▶ Selected excerpt
<<<<

# SUPERTRAIN 2015, APRIL 18-19th



## Doug C (Jan 14, 2008)

Yes of course it's back ! 

Trackside Ramblings;
NEW location...10k more in sq footage which means a few more exhibitors, ....Bachmann finally figured it out, ...BadgerAirBrush is back for hmmm their 5th yr, ....Zimo is back too, .....LokSound, and of course those small scale manufacturers 
http://www.supertrain.ca/Exhibitors-Category-2015.html

http://www.supertrain.ca/

Ride the train again (or bus) to ST'15; http://www.supertrain.ca/Access.html#CT

Less than 9 days before the doors open 

that doug c


----------



## Dave Meashey (Jan 2, 2008)

Thanks Doug;

It looks as though at least two or three of the layouts may be the creation of BRMNA (British Railway Modellers of North America) members. I hope they take some photos and publish them in the BRMNA Journal.

Regards,
David Meashey
BRMNA member 369


----------



## Doug C (Jan 14, 2008)

Yeah that crew tend to have a great time displaying their layout and sharing their knowledge of the hobby and the various UK flavoured items they 'model' 

If ya have a forum feel free to copy/paste my post (and yours) into a thread, with a reference link to this thread !

>>>>

▶ Tasks and exercises
A – According to the Supertrain 2015 forum thread, which airbrush maker is returning for what may be its fifth year?
B – Extend the Supertrain 2015 forum thread with a further reply that picks up after its last post.
The data has no part in any of this.

▶ Provided data

<<<<

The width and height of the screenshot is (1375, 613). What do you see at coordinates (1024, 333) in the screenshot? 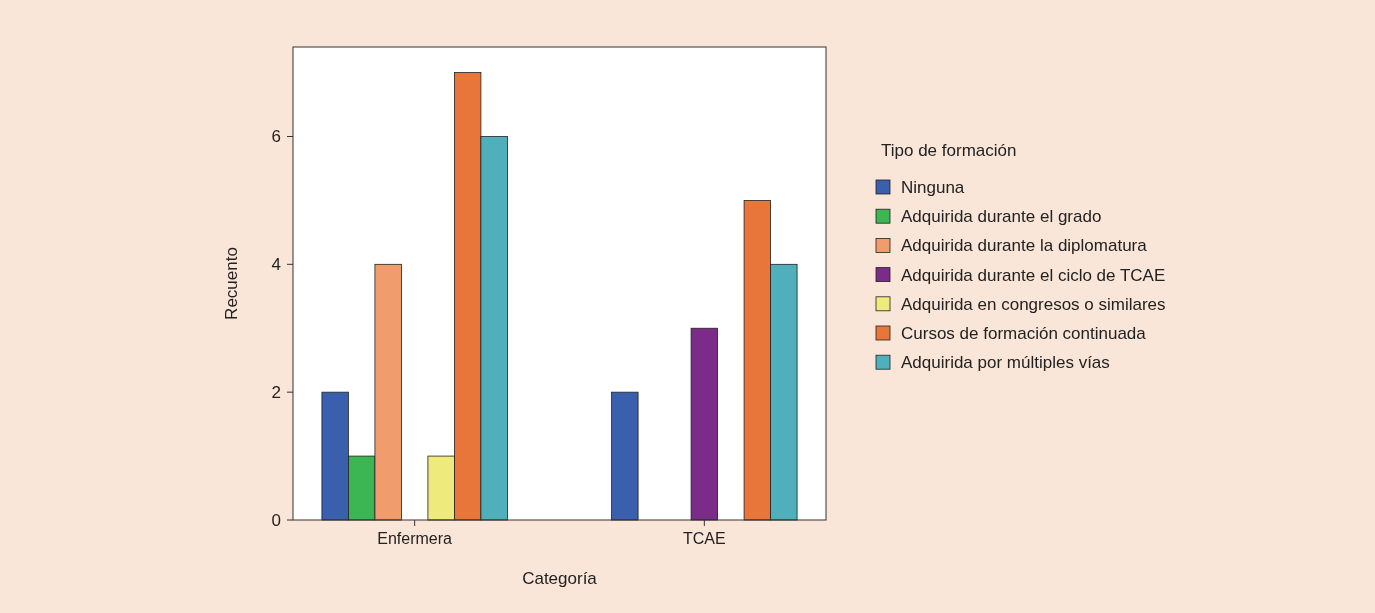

>>>>

▶ Exercise answers
A – BadgerAirBrush

B –
That way maybe at least one of the regional BRMNA crew might see it and respond to your wishes/ thoughts  

That said I miiight remember to mention to them when I'm wandering the show !

doug c


----------



## Doug C (Jan 14, 2008)

Dave; 

Sorry been a while, I did mention your interest to a couple of the members manning their booths. 

I think I quoted your m'# correctly but they looked at me kind ah oddly (Canadian english vs brit' ?) even though the majority are locals. 

Don't know if anything made into the prev. mentioned journal !?



Personally I took a couple pics of their layout including a couple others of one of the dragons from "how to teach a dragon" who was operating a portion of the layout on sunday. What ya say weeeell as Comic-Con was on the same weekend in town she mentioned that saturday was her day down at c-c and sunday was her husband's day with trains ..... obviously they support each others primary hobby/interests and since we have (i say) at times it seems more young families w/ strollers at our show than hard-core MRs she decided to provide some additional eye-candy entertainment 

Helps make our show fun vs boring same-oh, imho !

Oh send me your email addy if you want to see 2-3(?) pics of their booth.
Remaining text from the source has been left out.